Five years ago I posted a piece about one of my favourite songs, and what it – and music generally – means for me and so many other people. Given that I featured another of the band’s songs in this week’s Tuesday Tunes, the fact that this older post then came up in my Timehop feed seemed an appropriate and timely reminder. You’ll recognise a story I retold on Tuesday, too. I’ve edited the piece slightly – especially as neither of the original video links still worked – but it is still very much what I wrote back then, and is how I still feel about music. In case you ever wondered, this is why I post a lot of music – even before the current Tuesday Tunes series. The connection between music and mental health is a strong one for me, and this post reflects that:
I’ve been thinking a lot about music recently, and about how important it has been throughout my life, even before my parents first bought a record player. It was one of those ones which played vinyl and had a little arm which held up to six records so you didn’t have to keep getting up to change the track. I even tried this with albums, but that didn’t go well! I was 9 when the Beatles stormed onto the music scene, but can remember listening to pop music on the radio before that. My parents were a bit late in adding a music player to our home so I didn’t start building a collection for a while, though I can still remember the first record I ever bought: Eve Of Destruction by Barry McGuire. I must have had a rebellious streak when I was younger!
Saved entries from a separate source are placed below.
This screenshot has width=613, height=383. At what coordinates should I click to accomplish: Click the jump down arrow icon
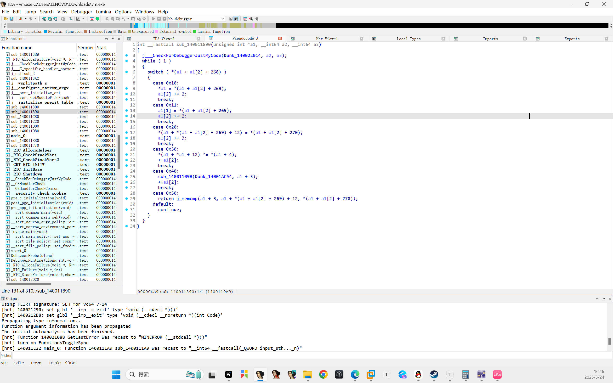click(x=71, y=19)
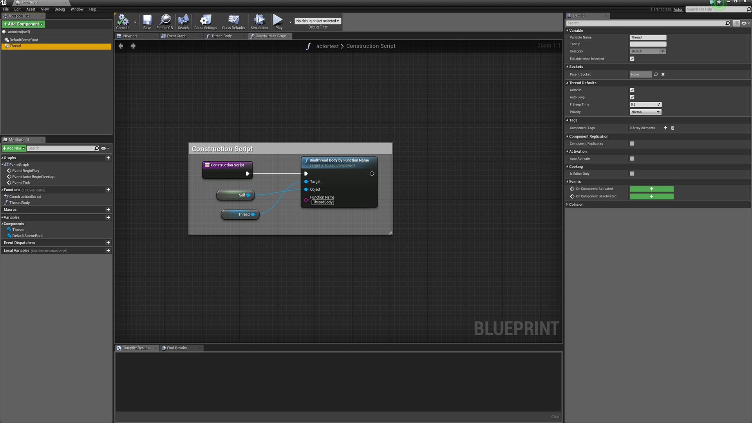The height and width of the screenshot is (423, 752).
Task: Open Class Settings
Action: pos(205,22)
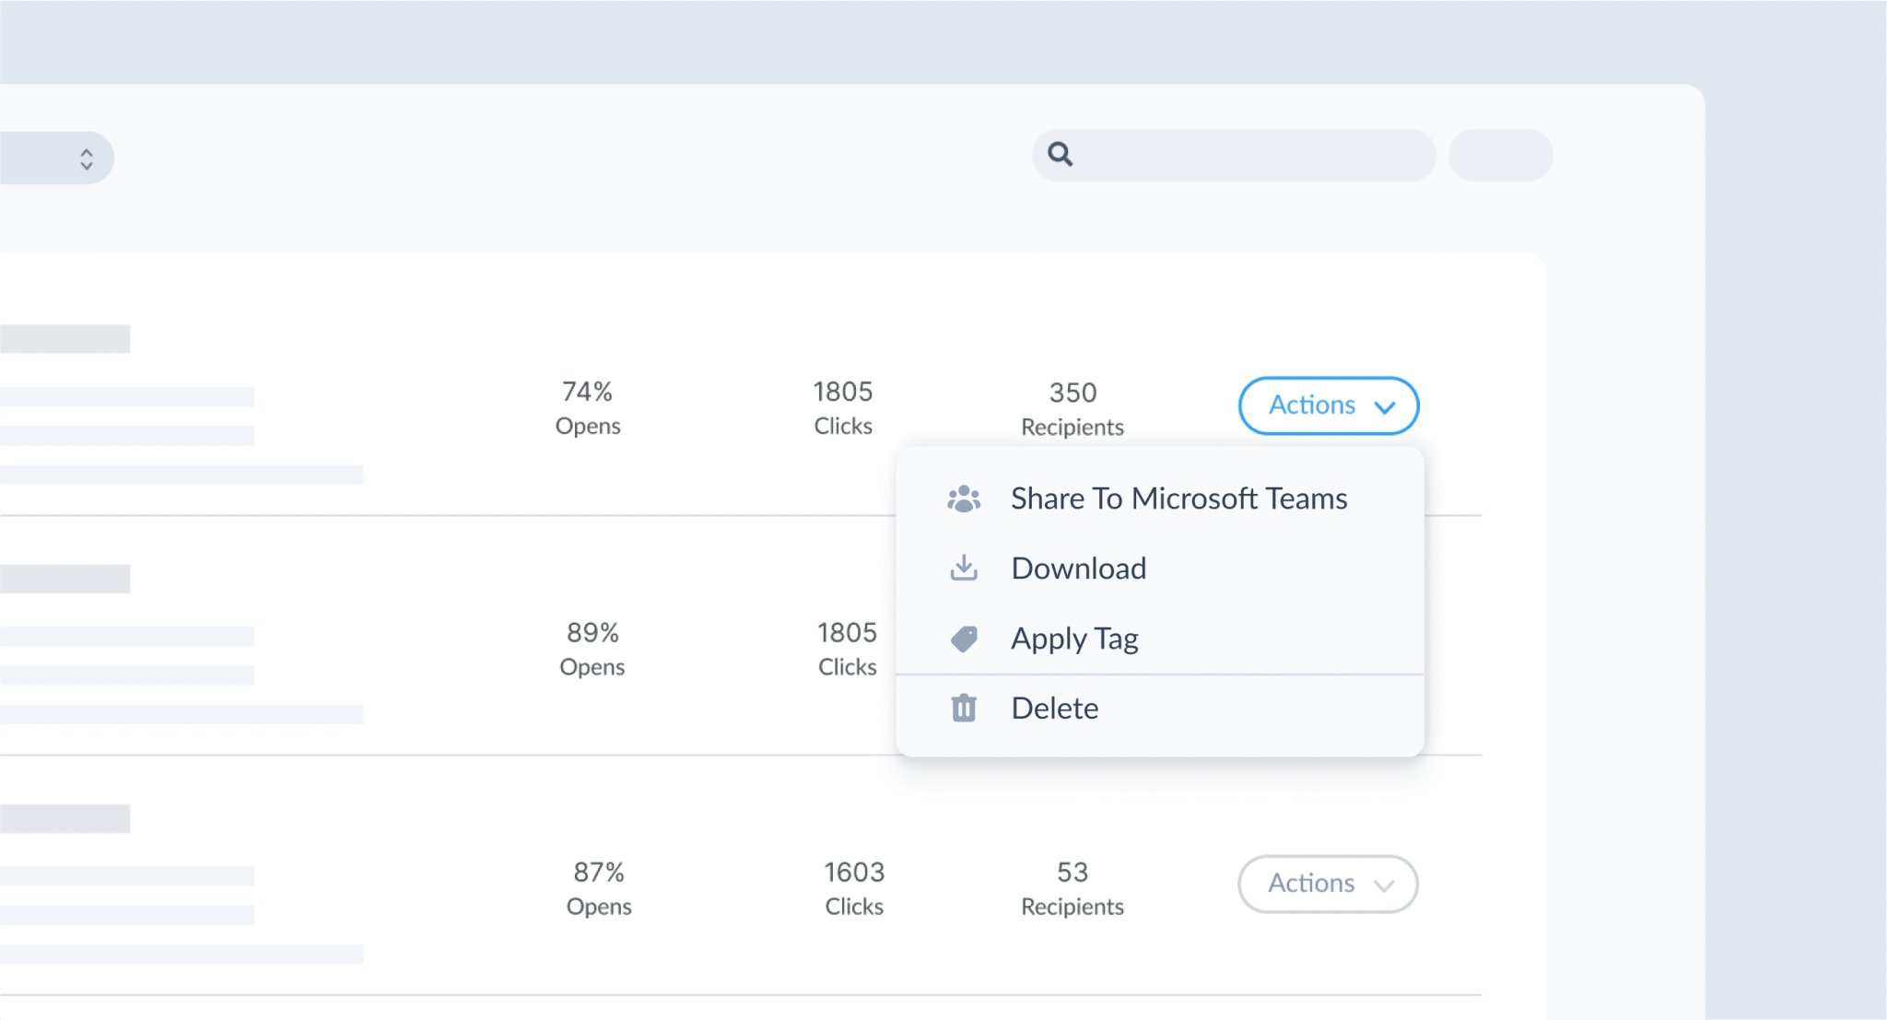The image size is (1887, 1020).
Task: Click the rounded button beside the search bar
Action: coord(1500,155)
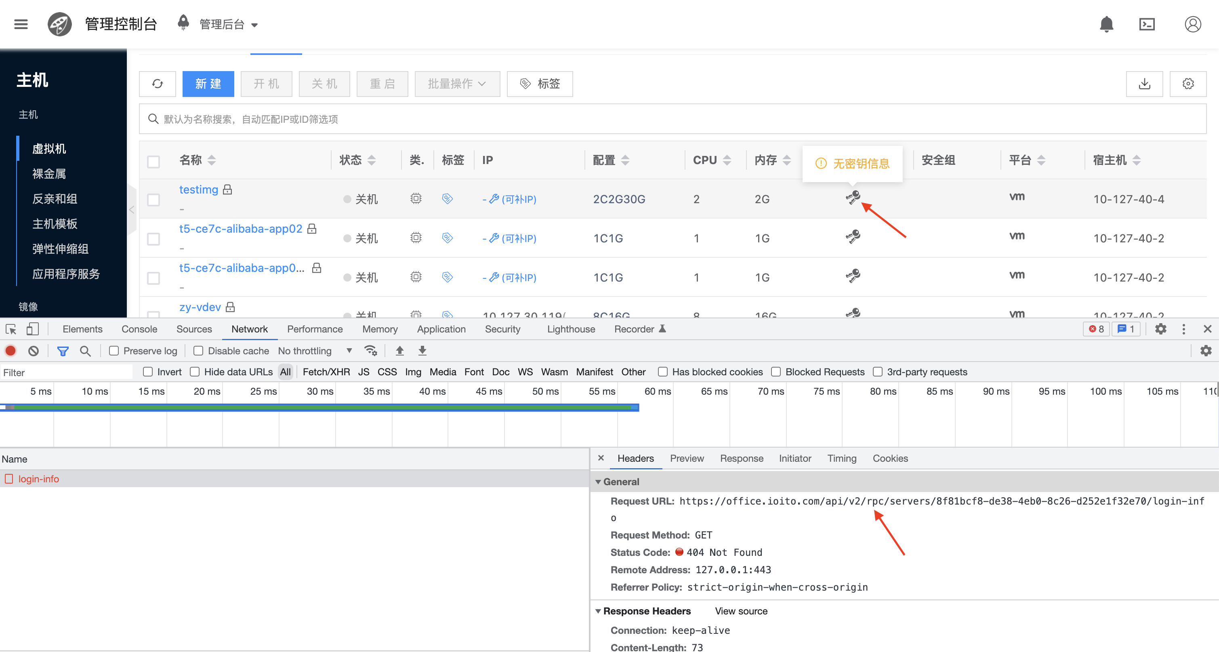Open the 批量操作 dropdown

pyautogui.click(x=457, y=84)

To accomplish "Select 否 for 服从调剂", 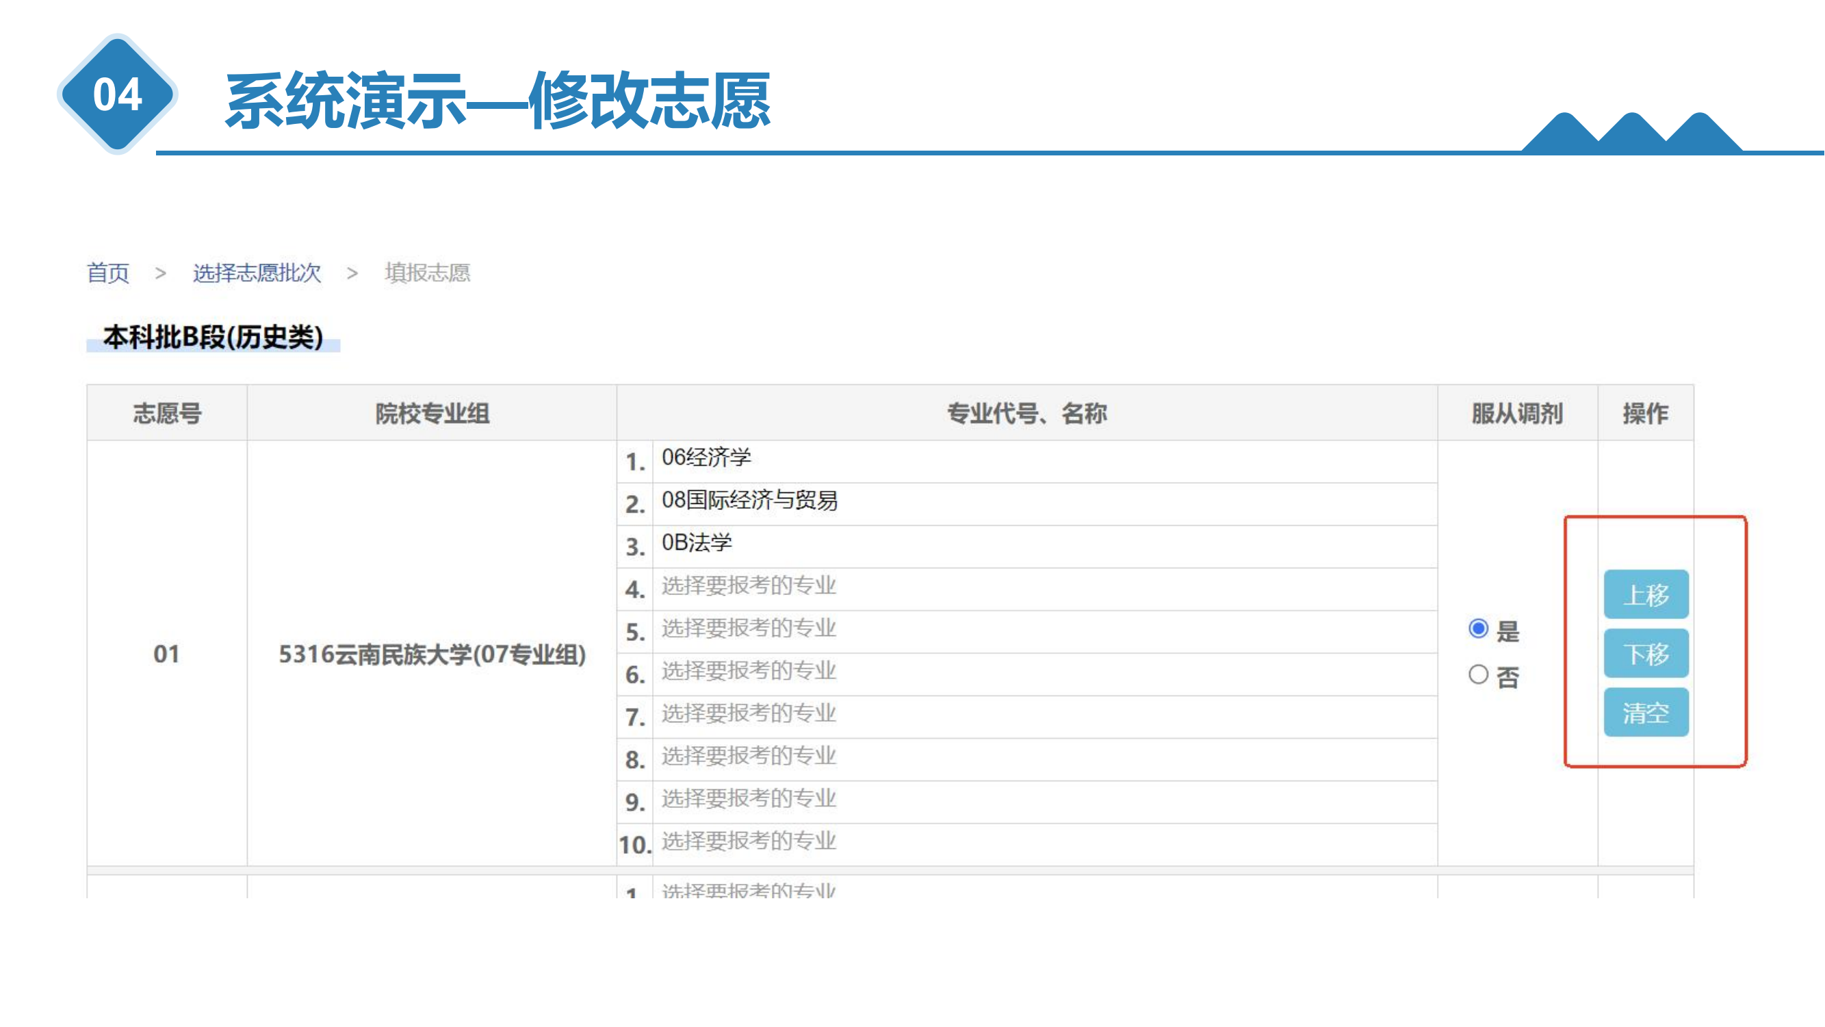I will 1479,675.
Fast forward a few years and you arrive at 1971, the year that one of my favourite songs of all time was released. This track has been played so much since then, and has appeared in countless lists of the top songs of all time, that it seems almost trite to be mentioning it, but for a rock song still to be so popular many years after it was released gives it, to my mind, a huge amount of credibility. That song is this:
This first appeared on the band’s fourth album, the one with no title which has, unsurprisingly, been known since then as Led Zeppelin 4, or ‘Four Symbols,’ after the symbols represented on the sleeve. I saw the band perform this live, when it was almost thrown away in his intro by Robert Plant as ‘here’s a song off our next album.’ This was on March 10 1971, at the University of Kent, in Canterbury. It was the fourth date on a spring tour of smaller venues in the UK and Ireland which was promoted as a tour to thank fans for helping to make Led Zep so successful. Or maybe I’m being cynical in suggesting it was a set of warm up gigs for their big tour of Europe and North America later that year? Either way, I got to see the biggest and best band in the world for the princely sum of 60 pence. That may not sound much now but it was about half of what this schoolkid earned each week from his Saturday job, so it was no small investment! Boy, was it worth it!
As I mentioned earlier, music is very important to me. I have, I think, a fairly wide taste in music, although I draw the line at hip hop and rap (which I think is missing the silent C as its first letter). This eclecticism has the benefit of giving me music to listen to whatever my frame of mind, and it has helped me through some dark times. It is no coincidence that music is used as a therapy in treating people with mental illness, as it can do so much to set the mood, the ambience if you like, and can help us relax into our thoughts (even if sometimes they are misgiven – sorry, Mr Plant!). Music can cheer us up, calm us down, motivate us: there are just so many ways it can do this. I don’t imagine that many football teams take to the field to the sound of Enya, but she is perfect late night listening when you’ve had a hard day. Try it, I dare you!
What prompted this post was watching many times over the past month a version of Stairway performed in 2012, at an event to celebrate Led Zep’s career. This version adds new dimensions to the song for me. Previously I had always thought of it as part of Robert Plant’s mystic period, but hearing – and seeing – this performance has made me realise that the song is much more than that. I know, it took 44 years but I’m a slow learner! Listen to the words and you will hear messages about following your dreams, about finding your inner strength, about taking choices and chances in our lives. Above all, the message is actually referenced by Robert Plant in his intro to the version of the song in my first video, that we should always have hope:
The way that builds to its crescendo is amazing. You can see the tears forming in Robert Plant’s eyes as his creation is taken to a higher plane, and the sheer joy shared by him and Jimmy Page as the various elements of the song unfold. In case you didn’t know, the drummer is Jason Bonham, son of the late John Bonham, the band’s original drummer – he had told the guys he couldn’t be with them as he was playing a gig that night! I have a number of friends, both in the real and virtual worlds, who are struggling at the moment. I hope that they, in particular, will watch this and feel a little hope returning to them as they do so. Whether or not you like Led Zep is irrelevant. This is music at its purest: as an emotional outpouring.
I hope it evokes similar feelings for you as it does for me. Music really can be good for you, if you allow it.
A final word on this from me today. The centrepiece of this post is a song about hope. In these very strange and dangerous times that we are experiencing it would be very easy to lose hope about our lives, about our futures. But without hope, what do we have left? If you’re in need of hope and support, please ask someone for help: music can be powerful but it can’t do everything! What we are suffering will end, even if we don’t yet know when that might be. Hang in there. Please.